Can you transcribe the records below word for word, keeping every line intact?

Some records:
## Begin

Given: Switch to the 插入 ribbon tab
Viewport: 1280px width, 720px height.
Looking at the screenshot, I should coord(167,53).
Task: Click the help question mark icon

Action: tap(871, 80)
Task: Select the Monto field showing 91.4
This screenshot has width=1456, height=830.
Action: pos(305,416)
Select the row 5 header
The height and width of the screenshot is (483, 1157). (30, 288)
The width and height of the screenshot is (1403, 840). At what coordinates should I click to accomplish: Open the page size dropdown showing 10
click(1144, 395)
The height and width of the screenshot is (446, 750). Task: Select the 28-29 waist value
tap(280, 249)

## End

FINISHED EXERCISE:
Given: Switch to the 插入 ribbon tab
Viewport: 1280px width, 720px height.
Looking at the screenshot, I should coord(167,53).
Task: Click the help question mark icon

Action: tap(871, 80)
Task: Select the Monto field showing 91.4
This screenshot has width=1456, height=830.
Action: pos(305,416)
Select the row 5 header
The height and width of the screenshot is (483, 1157). (30, 288)
The width and height of the screenshot is (1403, 840). At what coordinates should I click to accomplish: Open the page size dropdown showing 10
click(1144, 395)
The height and width of the screenshot is (446, 750). Task: Select the 28-29 waist value
tap(280, 249)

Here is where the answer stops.